*ACTIVITIES:*
a) Copy the passage from the Asian longhorned tick article word for word, starting with "And with good" and going on through "produce less milk.".
b) According to the Asian longhorned tick article, in what state and on what animal was the tick first discovered in the U.S.?

*EXCERPTED TEXT:*
====================
Yikes! Meet the Asian longhorned tick
Jan. 11, 2019—A tick that normally lives on the other side of the globe has made it to the U.S. And public health experts say it's potentially dangerous.
The Asian longhorned tick was first discovered in the U.S. on a New Jersey sheep in 2017. It has since spread to Connecticut, Maryland, North Carolina, New York, Pennsylvania, Virginia, West Virginia and even farther west, to Arkansas. The tick has also been found in other domestic animals besides sheep, as well as in various types of wildlife and in two people.
So far, no harmful germs have been found in Asian longhorned ticks that have been collected in the U.S. And no people or animals have gotten sick as a result of being bitten by this new tick. But experts with the Centers for Disease Control and Prevention (CDC) and other agencies are looking into that possible threat.
And with good reason: In other countries where the Asian longhorned tick exists—China and Japan, for instance—its bite has spread diseases such as hemorrhagic fever and Japanese spotted fever. What's more, female Asian longhorned ticks can reproduce without mating, which may allow it to quickly spread in new places.
Despite concerns, it's not yet clear if the new tick will pose a major problem in the U.S. That's what officials are investigating. They want to know, for instance, what kinds of germs it may harbor in the U.S. and how often it bites animals and people.
The tick doesn't just pose a possible threat to people. In some regions where the tick has spread, it has caused dairy cattle to produce less milk.
Meanwhile, researchers in the U.S. are actively looking for the Asian longhorned tick to see where it might show up next. If you find any tick on yourself or on a pet or other animal, CDC says you should immediately remove it. The tick can be saved in rubbing alcohol in a jar or a freezer bag and taken to a health department or other local agency for identification.
====================
*STUDY MATERIAL:*
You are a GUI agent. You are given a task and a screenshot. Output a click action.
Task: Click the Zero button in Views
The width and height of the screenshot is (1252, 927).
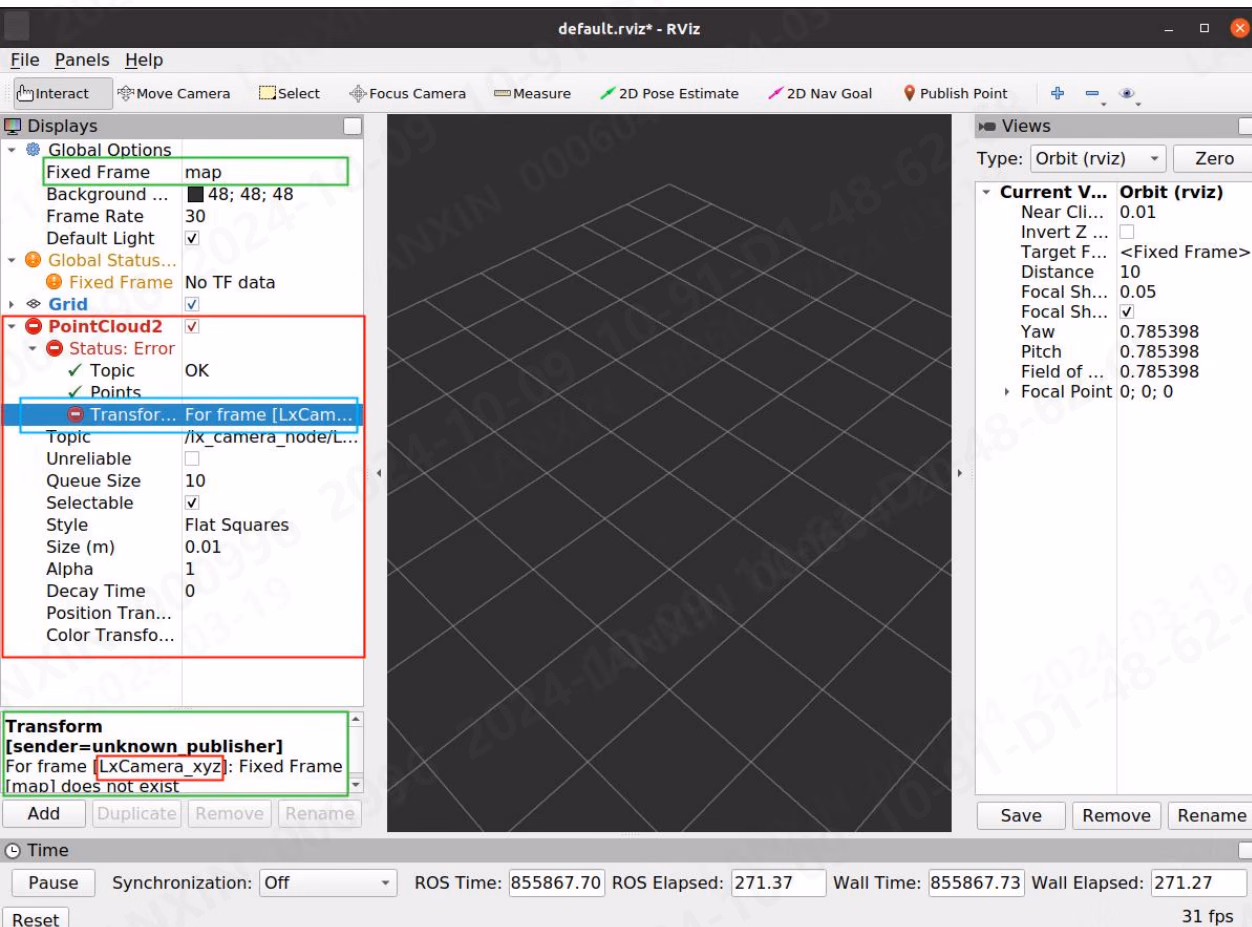click(1214, 158)
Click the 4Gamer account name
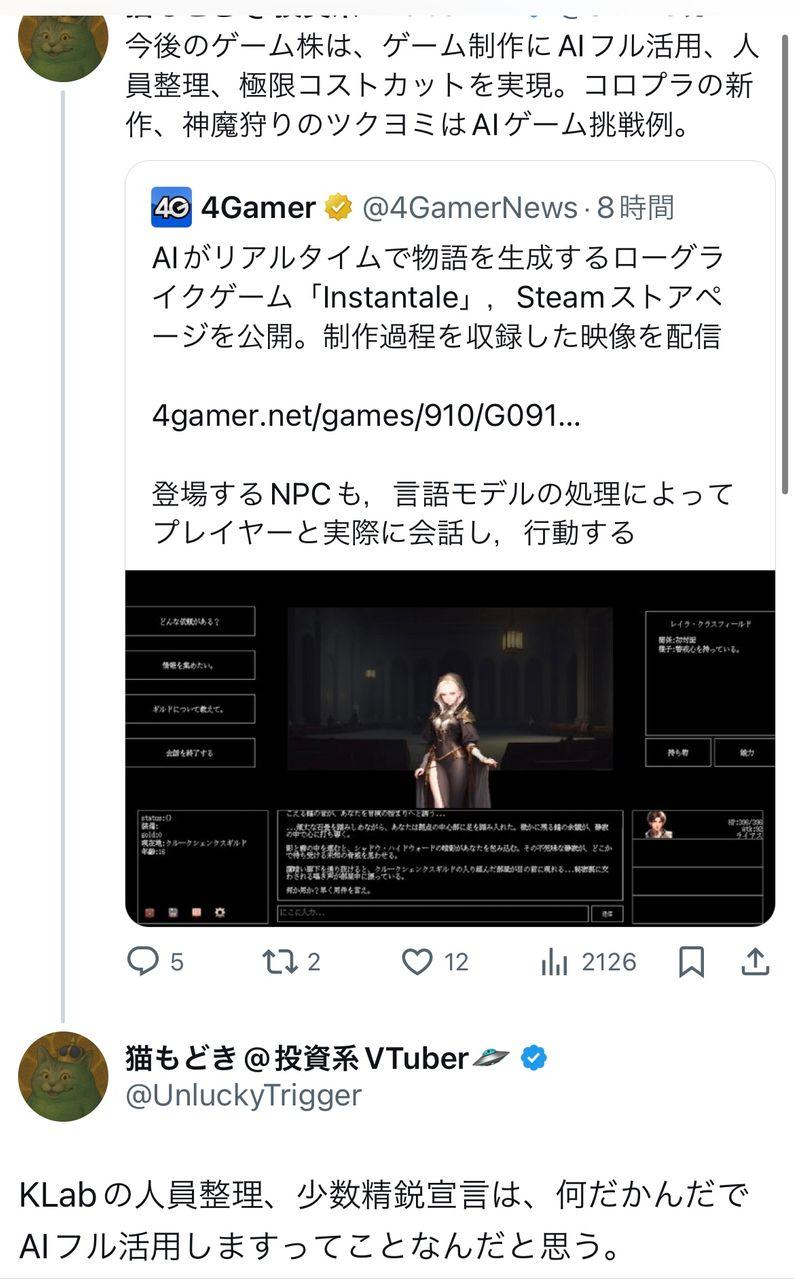Screen dimensions: 794x1280 pos(258,207)
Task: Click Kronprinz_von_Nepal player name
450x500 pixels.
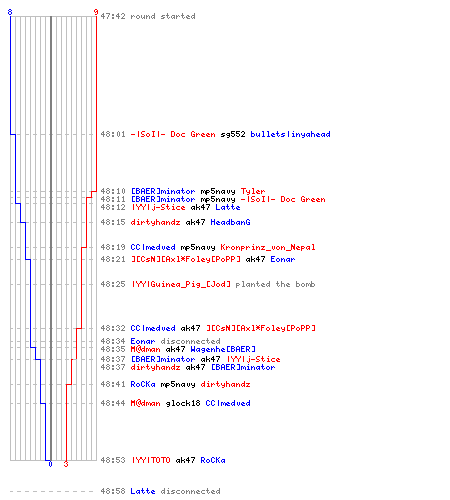Action: (x=268, y=247)
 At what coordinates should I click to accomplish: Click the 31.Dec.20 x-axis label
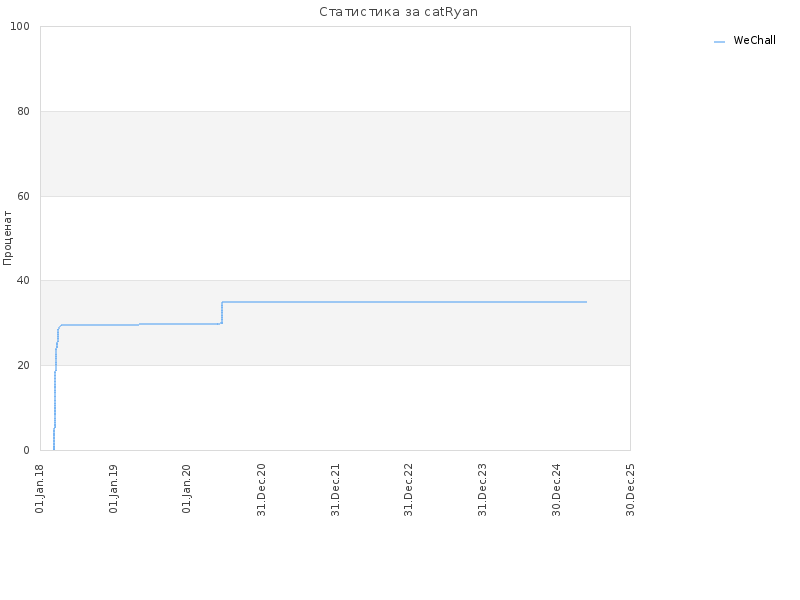(262, 488)
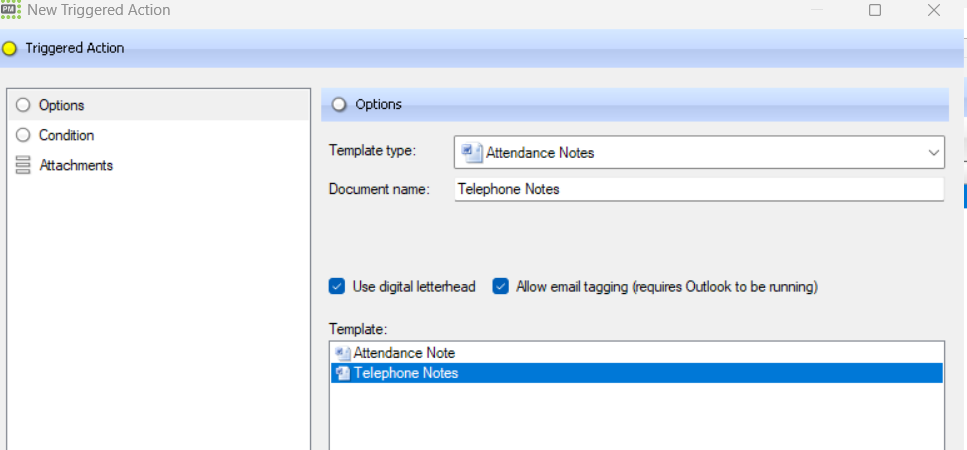Click the yellow Triggered Action circle icon
This screenshot has width=967, height=450.
[10, 48]
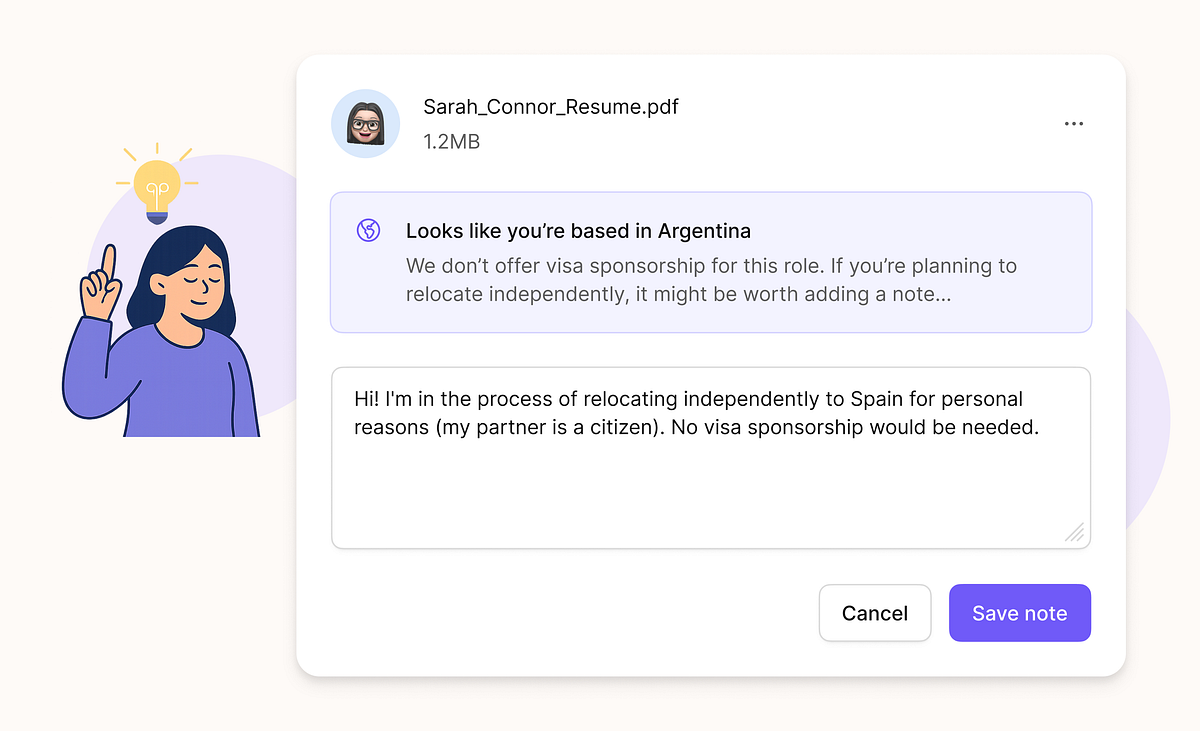The height and width of the screenshot is (731, 1200).
Task: Save the note with Save note button
Action: coord(1019,613)
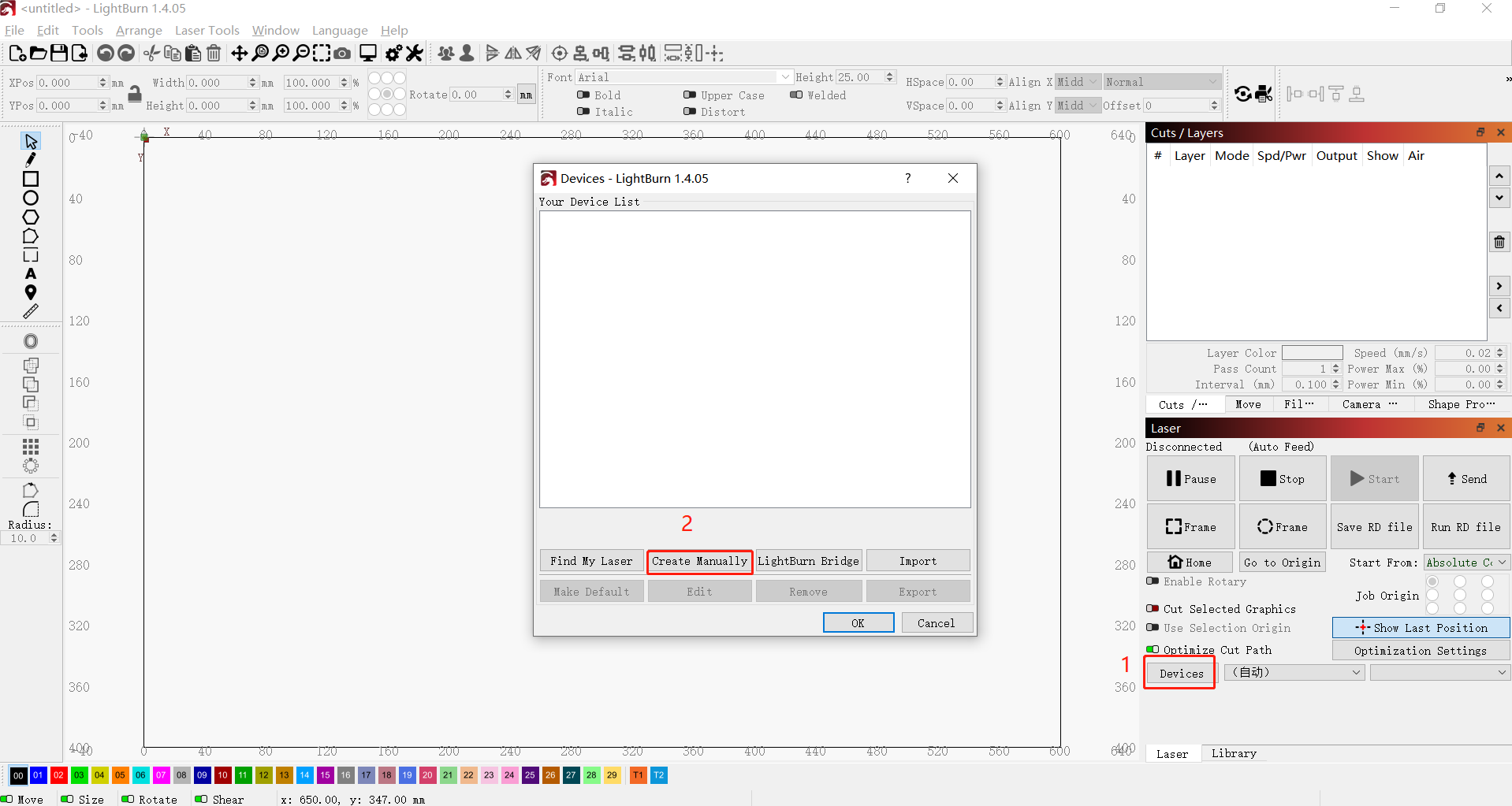1512x806 pixels.
Task: Pick the red 02 layer color swatch
Action: click(x=58, y=775)
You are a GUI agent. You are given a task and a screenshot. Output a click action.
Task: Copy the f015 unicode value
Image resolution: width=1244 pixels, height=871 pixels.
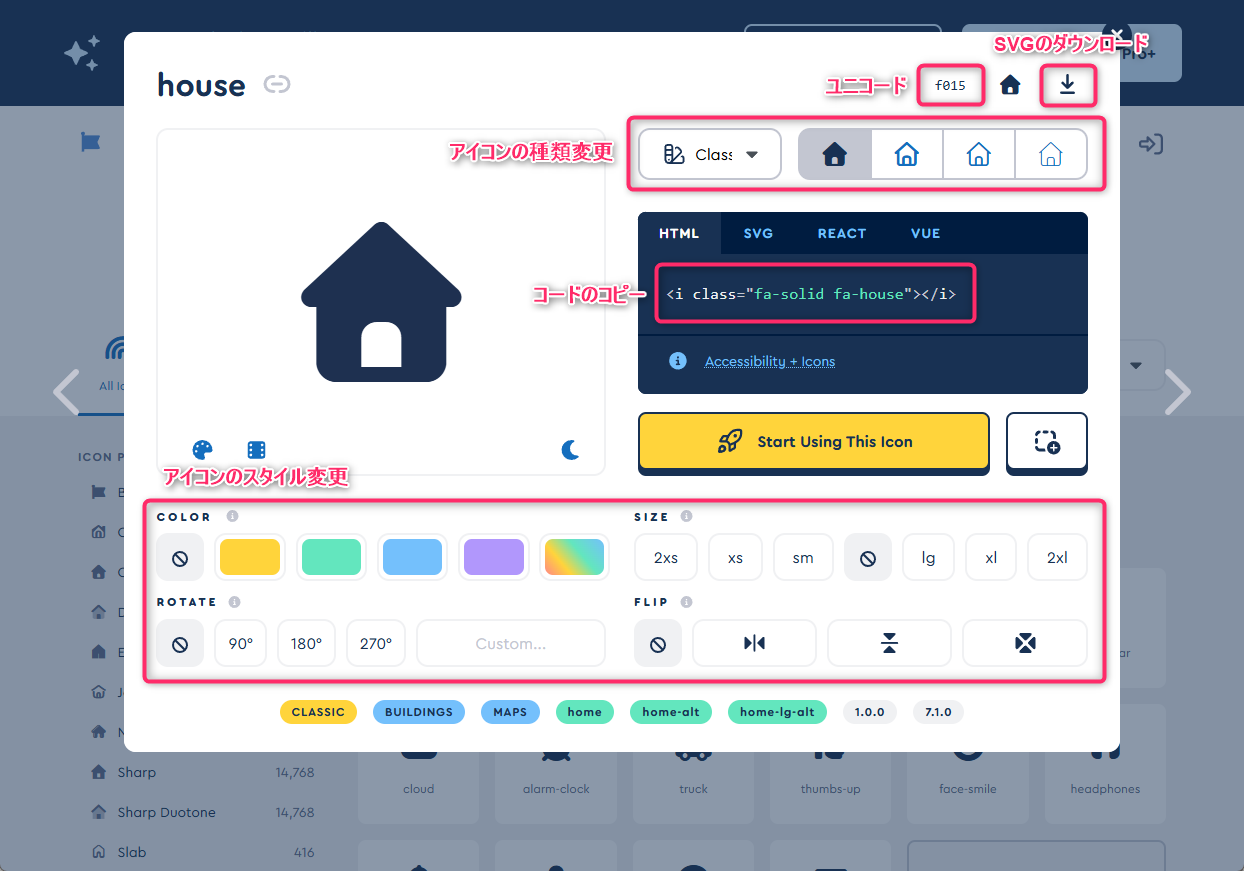click(x=950, y=86)
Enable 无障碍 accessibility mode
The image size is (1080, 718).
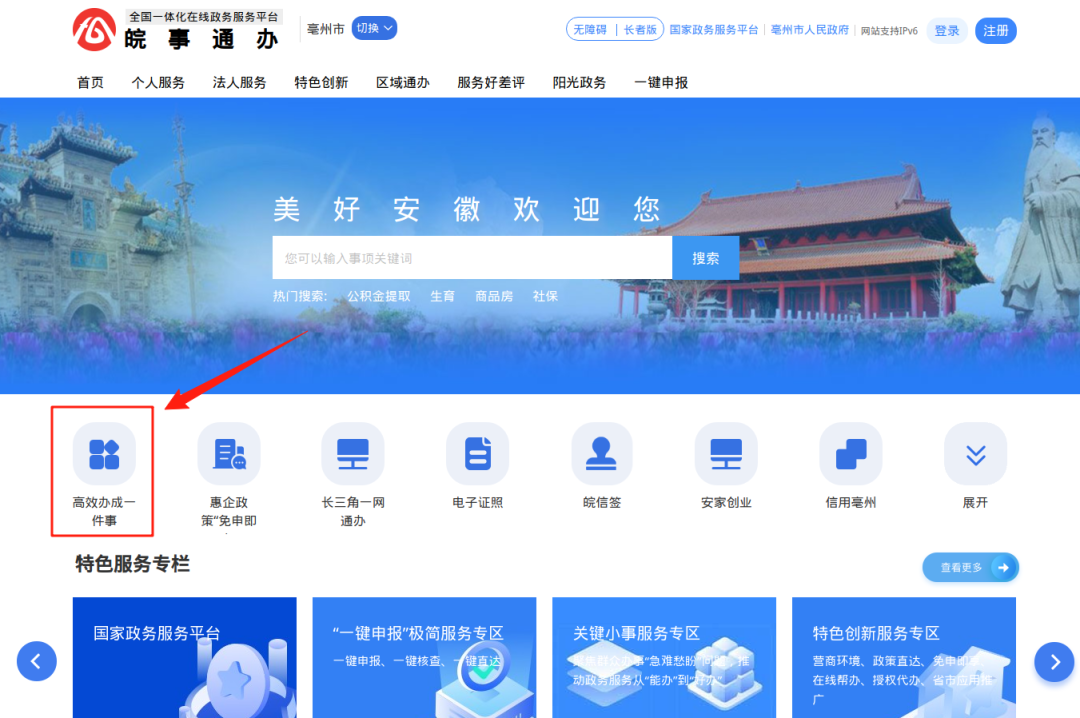[592, 29]
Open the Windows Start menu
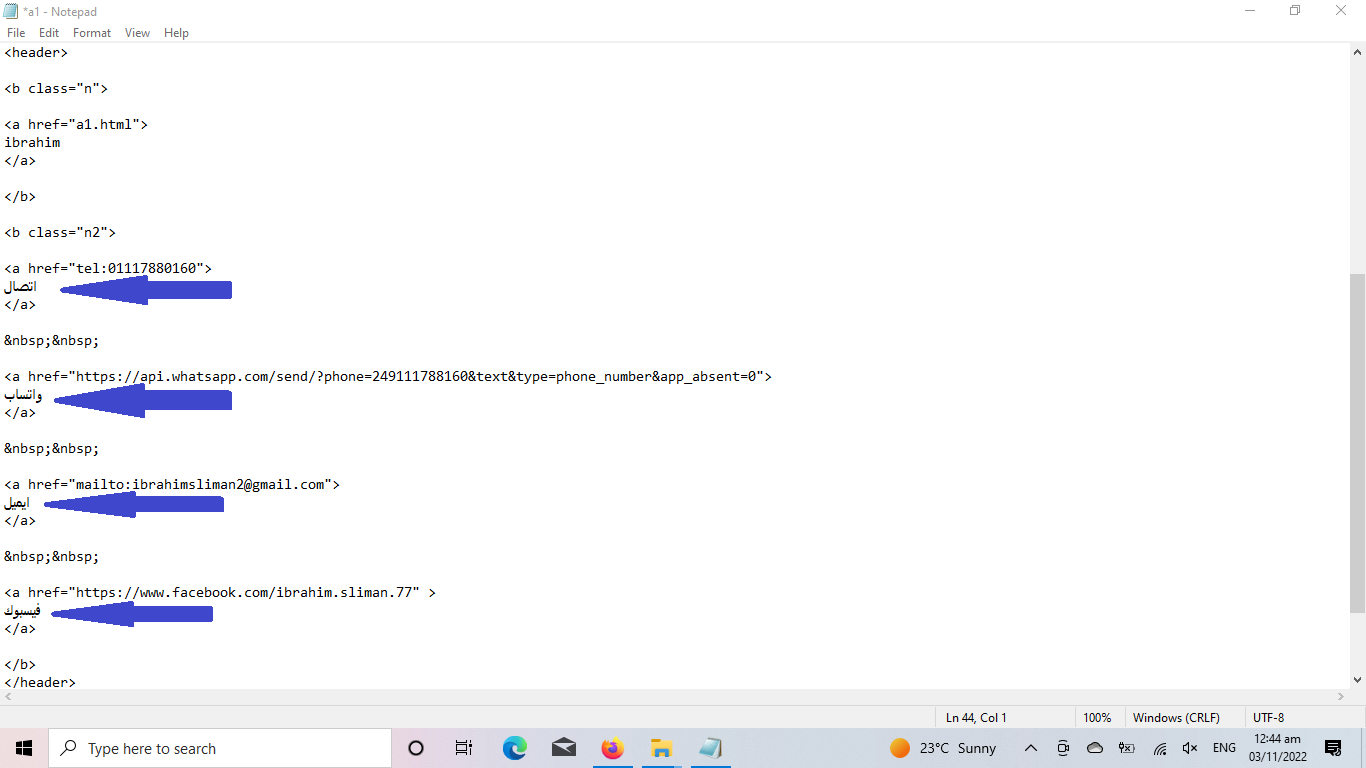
====================
*ANSWERS TO THE EXERCISE:*
a)
And with good reason: In other countries where the Asian longhorned tick exists—China and Japan, for instance—its bite has spread diseases such as hemorrhagic fever and Japanese spotted fever. What's more, female Asian longhorned ticks can reproduce without mating, which may allow it to quickly spread in new places.
Despite concerns, it's not yet clear if the new tick will pose a major problem in the U.S. That's what officials are investigating. They want to know, for instance, what kinds of germs it may harbor in the U.S. and how often it bites animals and people.
The tick doesn't just pose a possible threat to people. In some regions where the tick has spread, it has caused dairy cattle to produce less milk.

b) It was first discovered on a sheep in New Jersey, in 2017.